L E K E - ON DÖRT

5.3K 223 80
                                    

14. BÖLÜM

"Dikensiz bir hayat olmaz ki.."

•••

{flasback}

"Bana her şeyi anlatıyorsunuz! Hemen!"

Kemal Abim önce Kerem'e baktı. Kerem de benden kurtulamayacağını anlayınca başıyla onayladı ve Kemal abim anlatmaya başladı.

"Talha, Burak ve Efe'nin katili.." diyebildi sadece.

Duyduklarım, avuç içlerimin terlemesine sebep olurken Kerem'e baktım ve titrek sesimle konuşmaya çalıştım.

"N-ne?" diyebildim.

Kemal abim Kerem'e baktı. Onun devam etmesini istiyor gibiydi. Kerem de anladı ki devam etti.

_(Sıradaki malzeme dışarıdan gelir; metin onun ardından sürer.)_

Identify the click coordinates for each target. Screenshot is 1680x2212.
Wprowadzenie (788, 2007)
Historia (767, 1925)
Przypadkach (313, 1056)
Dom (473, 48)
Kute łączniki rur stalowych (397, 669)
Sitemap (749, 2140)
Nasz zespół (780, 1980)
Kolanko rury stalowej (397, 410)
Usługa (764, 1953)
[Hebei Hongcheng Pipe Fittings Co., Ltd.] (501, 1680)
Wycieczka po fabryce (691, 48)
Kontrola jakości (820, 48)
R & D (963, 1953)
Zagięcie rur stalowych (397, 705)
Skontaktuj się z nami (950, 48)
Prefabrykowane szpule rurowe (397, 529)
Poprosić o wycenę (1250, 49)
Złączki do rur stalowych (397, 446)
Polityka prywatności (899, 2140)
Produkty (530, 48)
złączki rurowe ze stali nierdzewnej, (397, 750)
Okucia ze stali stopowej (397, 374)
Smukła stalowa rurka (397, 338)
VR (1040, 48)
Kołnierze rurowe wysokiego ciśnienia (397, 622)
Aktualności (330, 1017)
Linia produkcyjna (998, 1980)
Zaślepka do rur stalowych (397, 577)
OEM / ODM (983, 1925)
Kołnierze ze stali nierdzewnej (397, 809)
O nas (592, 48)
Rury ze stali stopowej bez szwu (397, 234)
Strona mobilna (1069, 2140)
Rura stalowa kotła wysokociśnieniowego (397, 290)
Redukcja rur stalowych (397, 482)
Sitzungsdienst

"Evet. Talha, Burak ve Efe'yi öldüren kişi. Zamanında baban ve amcan onun babasıyla bir iş yapmış. Ama iş bozulmuş ve Talha'nın babası öldürülmüş. İşin içinden de baban ve amcan çıkmış. Burak ve Efe'nin ölümünden de amcanın haberi varmış. Yani her şeyi biliyormuş amcan. Canı için Talha ile iş birliği yapmış. Şu an da burda, yanımızda."

Sağ elimi bağrıma koydum ve derin bi nefes aldım. Burak ve Efe'nin ölümü benim kırmızı çizgimdi.

"Benim içim soğumuyor Kerem! Ya siz gider öldürürsünüz o adamı ve amcamı ya da ben! Bak benim canım sıkılıyor!" dedim sinirle soluyarak. İşaret parmağım da benden bağımsız tehdit eder gibi sağa sola gidiyordu.

"Hayır güzelim, sen hiçbir şey yapmayacaksın. Kuş kafese girdi. Bundan sonrası bizim. İlayda'yla da bu yüzden sevgili gibi gözükmek zorundayım. Bu yüzden bugün sana o mesajı atmak zorunda kaldım."

"Hay Allahım ya.." diye konuşurken sağ elimi başıma koydum ve arkamı döndüm. O sırada abimin telefonu çaldı. Açtıktan bir süre sonra yanımızdan ayrıldı.

Hala arkam dönük bir şekilde, ellerimle oynarken bu duyduklarımı sindirmeye çalışıyordum. Gerçekten hiçbir şeyi aklım almıyordu. Bir adam nasıl bu kadar cani olabilirdi. Her şeyi yıllar önce planlamış. Aklım almıyordu.

Kerem'in elini omzumda hissettim. Sonra da ona döndüm. İki elini yanağıma getirdi ve baş parmağı ile gamzelerimi okşamaya başladı. Umut dolu gözlerle gözlerimin içine bakarken konuştu.

"Sorun yok, sana asla zarar gelmesine izin vermeyeceğim."

Gözlerimi onun gözlerinden ayırdım ve kendimi geri çektim.

"O kadar şey oluyor, hiçbir şey söylemiyorsun ve sanki ben suçluymuşum gibi uyduruk bir mesajla benden ayrılıyorsun! Sonra gelmiş karşıma kuş kafese girdi, sorun yok diyorsun! Ya peki benim burda hissettiğim o iğrenç duygular ne olacak? Bu kadar mı önemsemedin gerçekten beni Kerem!?"

"Hande saçmalama. Emin ol bu hayatta tek önemsediğim kişi sensin. Özür dilerim."

Yüzümdeki ciddi ifade yerini gamzelerimi çıkaran gülümsememe bırakmıştı.

"Ne o? Güldün?"

"Hayır seni özür dilerken gördüm de ondan.."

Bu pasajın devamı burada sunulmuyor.